In 1912, the company started selling products from Nya Förenade Elektriska Aktiebolaget of Sweden in Norway. After it had merged to create Allmänna Svenska Elektriska Aktiebolaget (ASEA), Per Kure took over ASEA's Norwegian division, Norsk Motor- og Dynamofabrik, and the new company was renamed A/S Per Kure Norsk Motor- og Dynamofabrik. The merged company produced transformers, which were largely sold for production of hydroelectricity in Norway. In 1937, all of the company's manufacturing was localized at Hasle. Per Kure remained CEO until 1938, by which time the company had 500 employees. Per Kure built transformers two classes of Norwegian electric locomotives, El 5 and El 9.

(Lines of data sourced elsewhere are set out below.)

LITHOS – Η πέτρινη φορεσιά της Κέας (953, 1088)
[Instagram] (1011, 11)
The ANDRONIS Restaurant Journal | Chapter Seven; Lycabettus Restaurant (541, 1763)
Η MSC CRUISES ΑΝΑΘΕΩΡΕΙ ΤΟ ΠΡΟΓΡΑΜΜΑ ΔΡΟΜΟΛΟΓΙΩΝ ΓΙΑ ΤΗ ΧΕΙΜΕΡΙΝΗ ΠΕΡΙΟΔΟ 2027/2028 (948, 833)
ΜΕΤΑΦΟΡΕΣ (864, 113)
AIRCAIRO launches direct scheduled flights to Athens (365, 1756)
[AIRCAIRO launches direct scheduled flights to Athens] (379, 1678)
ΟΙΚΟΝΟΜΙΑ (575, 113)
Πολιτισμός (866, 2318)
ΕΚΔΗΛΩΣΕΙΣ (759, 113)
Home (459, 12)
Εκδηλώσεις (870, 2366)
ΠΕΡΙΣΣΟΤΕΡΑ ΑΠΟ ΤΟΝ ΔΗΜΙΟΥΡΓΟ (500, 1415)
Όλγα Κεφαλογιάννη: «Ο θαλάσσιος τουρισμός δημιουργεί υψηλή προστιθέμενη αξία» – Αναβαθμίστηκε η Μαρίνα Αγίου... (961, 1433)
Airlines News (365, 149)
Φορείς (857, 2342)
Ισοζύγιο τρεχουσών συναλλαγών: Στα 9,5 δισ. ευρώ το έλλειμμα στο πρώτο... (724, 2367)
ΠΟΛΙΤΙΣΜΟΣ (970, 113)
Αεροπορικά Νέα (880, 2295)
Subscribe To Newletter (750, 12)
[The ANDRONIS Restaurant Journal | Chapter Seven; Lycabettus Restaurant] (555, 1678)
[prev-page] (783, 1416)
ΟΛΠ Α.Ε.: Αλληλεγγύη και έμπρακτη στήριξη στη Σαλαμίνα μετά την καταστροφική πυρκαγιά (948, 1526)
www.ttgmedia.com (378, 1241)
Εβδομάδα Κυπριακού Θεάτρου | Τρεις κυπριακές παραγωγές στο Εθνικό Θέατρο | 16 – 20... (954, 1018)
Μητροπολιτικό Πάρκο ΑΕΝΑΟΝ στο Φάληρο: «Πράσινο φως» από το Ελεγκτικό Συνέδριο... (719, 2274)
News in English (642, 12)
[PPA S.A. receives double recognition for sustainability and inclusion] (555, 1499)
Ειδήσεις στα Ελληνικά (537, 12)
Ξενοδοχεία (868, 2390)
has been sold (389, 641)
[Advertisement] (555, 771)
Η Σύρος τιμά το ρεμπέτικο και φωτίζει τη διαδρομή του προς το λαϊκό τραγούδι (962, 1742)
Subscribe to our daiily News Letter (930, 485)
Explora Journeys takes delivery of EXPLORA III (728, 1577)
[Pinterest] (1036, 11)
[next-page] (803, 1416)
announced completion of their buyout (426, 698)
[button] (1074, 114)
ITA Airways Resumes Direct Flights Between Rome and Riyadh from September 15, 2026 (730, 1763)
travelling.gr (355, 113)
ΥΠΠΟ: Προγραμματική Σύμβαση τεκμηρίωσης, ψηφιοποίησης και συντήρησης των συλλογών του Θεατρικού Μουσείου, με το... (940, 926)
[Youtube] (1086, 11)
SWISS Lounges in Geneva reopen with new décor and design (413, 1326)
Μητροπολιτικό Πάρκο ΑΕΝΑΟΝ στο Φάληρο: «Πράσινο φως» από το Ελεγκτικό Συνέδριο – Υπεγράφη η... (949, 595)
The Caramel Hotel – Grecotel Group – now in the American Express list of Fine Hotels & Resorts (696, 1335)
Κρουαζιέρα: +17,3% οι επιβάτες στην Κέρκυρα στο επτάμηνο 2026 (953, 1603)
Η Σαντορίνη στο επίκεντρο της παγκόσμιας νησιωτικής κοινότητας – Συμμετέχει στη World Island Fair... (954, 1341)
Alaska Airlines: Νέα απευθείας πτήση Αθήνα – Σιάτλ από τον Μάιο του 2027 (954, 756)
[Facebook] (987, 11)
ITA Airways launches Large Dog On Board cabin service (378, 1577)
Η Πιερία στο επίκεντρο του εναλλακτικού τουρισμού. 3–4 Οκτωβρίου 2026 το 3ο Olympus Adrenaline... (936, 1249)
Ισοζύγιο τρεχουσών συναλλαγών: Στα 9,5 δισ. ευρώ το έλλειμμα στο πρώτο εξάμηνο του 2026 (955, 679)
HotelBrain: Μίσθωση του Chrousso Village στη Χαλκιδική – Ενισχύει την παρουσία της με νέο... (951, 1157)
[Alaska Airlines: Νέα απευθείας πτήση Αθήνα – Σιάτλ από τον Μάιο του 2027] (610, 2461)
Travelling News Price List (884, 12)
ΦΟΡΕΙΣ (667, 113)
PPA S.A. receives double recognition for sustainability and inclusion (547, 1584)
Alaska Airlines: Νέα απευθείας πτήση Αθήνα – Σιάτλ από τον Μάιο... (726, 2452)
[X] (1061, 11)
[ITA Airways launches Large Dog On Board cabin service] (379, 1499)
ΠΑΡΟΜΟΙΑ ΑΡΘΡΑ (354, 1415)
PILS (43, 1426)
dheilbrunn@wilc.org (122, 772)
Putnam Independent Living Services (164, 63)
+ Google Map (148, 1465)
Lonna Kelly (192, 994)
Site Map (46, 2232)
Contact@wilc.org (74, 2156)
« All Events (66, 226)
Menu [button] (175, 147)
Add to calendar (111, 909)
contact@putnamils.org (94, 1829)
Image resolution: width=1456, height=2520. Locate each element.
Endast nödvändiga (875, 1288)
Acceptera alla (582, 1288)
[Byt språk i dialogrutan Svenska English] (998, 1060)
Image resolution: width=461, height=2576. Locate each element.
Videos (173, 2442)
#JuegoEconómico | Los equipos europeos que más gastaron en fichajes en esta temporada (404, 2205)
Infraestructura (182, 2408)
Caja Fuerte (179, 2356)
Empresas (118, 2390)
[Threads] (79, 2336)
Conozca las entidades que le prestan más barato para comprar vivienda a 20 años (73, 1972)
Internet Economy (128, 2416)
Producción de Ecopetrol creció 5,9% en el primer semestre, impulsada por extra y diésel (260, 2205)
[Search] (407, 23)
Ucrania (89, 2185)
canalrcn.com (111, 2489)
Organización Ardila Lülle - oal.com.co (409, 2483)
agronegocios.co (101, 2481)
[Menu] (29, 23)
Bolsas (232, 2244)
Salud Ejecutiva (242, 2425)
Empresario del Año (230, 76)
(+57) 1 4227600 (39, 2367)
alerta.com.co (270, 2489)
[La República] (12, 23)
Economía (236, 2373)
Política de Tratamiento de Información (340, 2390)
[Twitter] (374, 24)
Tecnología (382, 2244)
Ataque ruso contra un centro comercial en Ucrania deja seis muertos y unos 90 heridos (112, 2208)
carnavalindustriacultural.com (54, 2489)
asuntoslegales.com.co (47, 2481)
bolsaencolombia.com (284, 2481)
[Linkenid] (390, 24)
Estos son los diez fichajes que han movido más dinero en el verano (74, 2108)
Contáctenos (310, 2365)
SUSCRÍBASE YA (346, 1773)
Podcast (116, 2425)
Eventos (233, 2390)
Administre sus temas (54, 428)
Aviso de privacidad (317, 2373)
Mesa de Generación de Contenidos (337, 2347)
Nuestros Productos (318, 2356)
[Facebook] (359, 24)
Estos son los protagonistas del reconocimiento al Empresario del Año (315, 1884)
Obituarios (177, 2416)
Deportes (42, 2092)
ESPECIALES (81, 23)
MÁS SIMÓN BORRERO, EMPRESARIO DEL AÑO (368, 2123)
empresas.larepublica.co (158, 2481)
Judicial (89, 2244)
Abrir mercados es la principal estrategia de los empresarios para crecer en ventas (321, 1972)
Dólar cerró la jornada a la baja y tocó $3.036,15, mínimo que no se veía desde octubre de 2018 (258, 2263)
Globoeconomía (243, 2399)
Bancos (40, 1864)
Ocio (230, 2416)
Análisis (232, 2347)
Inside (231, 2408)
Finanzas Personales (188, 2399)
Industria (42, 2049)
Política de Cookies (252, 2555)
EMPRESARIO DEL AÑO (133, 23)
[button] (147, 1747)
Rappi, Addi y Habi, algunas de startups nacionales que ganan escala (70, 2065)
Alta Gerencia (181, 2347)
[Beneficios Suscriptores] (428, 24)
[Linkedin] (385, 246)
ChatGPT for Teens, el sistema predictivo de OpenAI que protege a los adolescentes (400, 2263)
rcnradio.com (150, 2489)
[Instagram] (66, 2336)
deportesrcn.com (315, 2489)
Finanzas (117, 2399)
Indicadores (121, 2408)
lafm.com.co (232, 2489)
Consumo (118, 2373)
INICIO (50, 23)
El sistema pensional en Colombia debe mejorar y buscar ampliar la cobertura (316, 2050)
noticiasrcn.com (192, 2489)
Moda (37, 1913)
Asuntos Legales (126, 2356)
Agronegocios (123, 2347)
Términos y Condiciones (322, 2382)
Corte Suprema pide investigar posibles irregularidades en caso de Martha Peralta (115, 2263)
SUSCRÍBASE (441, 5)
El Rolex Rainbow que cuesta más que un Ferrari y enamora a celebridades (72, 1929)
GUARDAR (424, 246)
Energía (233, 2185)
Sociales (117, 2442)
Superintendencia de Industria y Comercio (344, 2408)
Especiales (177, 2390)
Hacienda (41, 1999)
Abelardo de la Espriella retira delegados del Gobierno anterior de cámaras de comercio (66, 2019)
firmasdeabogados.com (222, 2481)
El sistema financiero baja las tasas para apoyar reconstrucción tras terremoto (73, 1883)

In 1944, during the Second World War, the Norwegian resistance movement was active with sabotage against companies which were supplying the German armed forces. Workers at Per Kure had joined the communist resistance group Osvald. Because of the Allied bombing of Germany, Per Kure was thought to become part of a decentralized production facility for assembly of aircraft engines, and Osvald considered the plant a legitimate target. On 30 May 1944, the entire plant at Hasle was blown up and several transformers severely damaged. The action was not coordinated with central parts of the resistance, such as Milorg, which had a more passive strategy.

In 1945, Per Kure died, and ASEA bought the company and renamed ASEA–Per Kure. In 1967, the production of Elektra products was sold. The company remained until 1988, when ASEA merged to become ABB. In 1988, ASEA–Per Kure was dissolved and the following year, production of transformers at Hasle ceased.